##### Records for this task

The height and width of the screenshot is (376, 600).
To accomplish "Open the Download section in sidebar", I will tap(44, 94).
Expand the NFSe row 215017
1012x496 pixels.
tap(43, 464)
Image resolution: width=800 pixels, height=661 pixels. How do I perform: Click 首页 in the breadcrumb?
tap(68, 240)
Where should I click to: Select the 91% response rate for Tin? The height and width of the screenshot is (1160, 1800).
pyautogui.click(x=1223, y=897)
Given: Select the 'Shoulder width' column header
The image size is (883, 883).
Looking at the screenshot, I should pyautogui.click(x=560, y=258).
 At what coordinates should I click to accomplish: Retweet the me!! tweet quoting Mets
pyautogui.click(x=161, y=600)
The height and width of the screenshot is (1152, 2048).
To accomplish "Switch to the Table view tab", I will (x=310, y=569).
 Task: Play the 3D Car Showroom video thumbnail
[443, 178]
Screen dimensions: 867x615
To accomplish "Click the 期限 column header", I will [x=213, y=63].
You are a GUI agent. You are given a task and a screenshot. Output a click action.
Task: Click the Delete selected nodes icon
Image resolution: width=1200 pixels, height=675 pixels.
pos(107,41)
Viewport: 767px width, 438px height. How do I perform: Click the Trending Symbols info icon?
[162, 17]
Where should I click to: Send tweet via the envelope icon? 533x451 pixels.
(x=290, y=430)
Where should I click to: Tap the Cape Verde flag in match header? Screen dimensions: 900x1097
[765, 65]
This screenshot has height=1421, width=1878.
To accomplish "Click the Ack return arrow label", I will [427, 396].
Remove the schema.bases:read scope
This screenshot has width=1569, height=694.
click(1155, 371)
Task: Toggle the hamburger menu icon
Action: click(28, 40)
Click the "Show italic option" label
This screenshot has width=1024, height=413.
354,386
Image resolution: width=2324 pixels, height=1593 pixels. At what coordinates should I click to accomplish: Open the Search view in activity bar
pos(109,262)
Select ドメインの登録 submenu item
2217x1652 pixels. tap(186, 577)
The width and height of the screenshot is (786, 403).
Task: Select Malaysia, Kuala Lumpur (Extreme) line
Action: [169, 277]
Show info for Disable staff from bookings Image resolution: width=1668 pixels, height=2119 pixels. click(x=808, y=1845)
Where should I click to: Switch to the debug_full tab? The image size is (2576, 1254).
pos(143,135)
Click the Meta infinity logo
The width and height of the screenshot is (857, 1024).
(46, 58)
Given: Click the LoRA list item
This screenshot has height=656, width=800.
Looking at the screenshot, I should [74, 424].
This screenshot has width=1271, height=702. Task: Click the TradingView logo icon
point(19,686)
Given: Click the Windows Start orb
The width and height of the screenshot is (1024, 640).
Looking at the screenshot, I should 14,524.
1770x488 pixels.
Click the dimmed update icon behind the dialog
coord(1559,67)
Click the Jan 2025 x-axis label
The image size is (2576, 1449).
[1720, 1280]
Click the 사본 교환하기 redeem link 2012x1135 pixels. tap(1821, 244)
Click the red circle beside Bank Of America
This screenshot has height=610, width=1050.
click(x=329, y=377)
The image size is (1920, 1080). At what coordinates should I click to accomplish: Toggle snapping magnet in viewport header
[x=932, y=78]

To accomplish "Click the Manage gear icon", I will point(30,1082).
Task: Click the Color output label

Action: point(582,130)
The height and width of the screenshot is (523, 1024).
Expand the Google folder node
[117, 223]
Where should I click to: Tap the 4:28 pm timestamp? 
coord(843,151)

##########

→ Written task:
Transcribe every line of the listing above exactly as it appears.

→ Answer for this exercise:
The height and width of the screenshot is (376, 600).
To accomplish "Open the Download section in sidebar", I will tap(44, 94).
Expand the NFSe row 215017
1012x496 pixels.
tap(43, 464)
Image resolution: width=800 pixels, height=661 pixels. How do I perform: Click 首页 in the breadcrumb?
tap(68, 240)
Where should I click to: Select the 91% response rate for Tin? The height and width of the screenshot is (1160, 1800).
pyautogui.click(x=1223, y=897)
Given: Select the 'Shoulder width' column header
The image size is (883, 883).
Looking at the screenshot, I should pyautogui.click(x=560, y=258).
 At what coordinates should I click to accomplish: Retweet the me!! tweet quoting Mets
pyautogui.click(x=161, y=600)
The height and width of the screenshot is (1152, 2048).
To accomplish "Switch to the Table view tab", I will (x=310, y=569).
 Task: Play the 3D Car Showroom video thumbnail
[443, 178]
Screen dimensions: 867x615
To accomplish "Click the 期限 column header", I will [x=213, y=63].
You are a GUI agent. You are given a task and a screenshot. Output a click action.
Task: Click the Delete selected nodes icon
Image resolution: width=1200 pixels, height=675 pixels.
pos(107,41)
Viewport: 767px width, 438px height. How do I perform: Click the Trending Symbols info icon?
[162, 17]
Where should I click to: Send tweet via the envelope icon? 533x451 pixels.
(x=290, y=430)
Where should I click to: Tap the Cape Verde flag in match header? Screen dimensions: 900x1097
[765, 65]
This screenshot has height=1421, width=1878.
To accomplish "Click the Ack return arrow label", I will [427, 396].
Remove the schema.bases:read scope
This screenshot has width=1569, height=694.
click(1155, 371)
Task: Toggle the hamburger menu icon
Action: click(28, 40)
Click the "Show italic option" label
This screenshot has width=1024, height=413.
354,386
Image resolution: width=2324 pixels, height=1593 pixels. At what coordinates should I click to accomplish: Open the Search view in activity bar
pos(109,262)
Select ドメインの登録 submenu item
2217x1652 pixels. tap(186, 577)
The width and height of the screenshot is (786, 403).
Task: Select Malaysia, Kuala Lumpur (Extreme) line
Action: [169, 277]
Show info for Disable staff from bookings Image resolution: width=1668 pixels, height=2119 pixels. click(x=808, y=1845)
Where should I click to: Switch to the debug_full tab? The image size is (2576, 1254).
pos(143,135)
Click the Meta infinity logo
The width and height of the screenshot is (857, 1024).
(46, 58)
Given: Click the LoRA list item
This screenshot has height=656, width=800.
Looking at the screenshot, I should [74, 424].
This screenshot has width=1271, height=702. Task: Click the TradingView logo icon
point(19,686)
Given: Click the Windows Start orb
The width and height of the screenshot is (1024, 640).
Looking at the screenshot, I should 14,524.
1770x488 pixels.
Click the dimmed update icon behind the dialog
coord(1559,67)
Click the Jan 2025 x-axis label
The image size is (2576, 1449).
[1720, 1280]
Click the 사본 교환하기 redeem link 2012x1135 pixels. tap(1821, 244)
Click the red circle beside Bank Of America
This screenshot has height=610, width=1050.
click(x=329, y=377)
The image size is (1920, 1080). At what coordinates should I click to accomplish: Toggle snapping magnet in viewport header
[x=932, y=78]

To accomplish "Click the Manage gear icon", I will point(30,1082).
Task: Click the Color output label

Action: point(582,130)
The height and width of the screenshot is (523, 1024).
Expand the Google folder node
[117, 223]
Where should I click to: Tap the 4:28 pm timestamp? 
coord(843,151)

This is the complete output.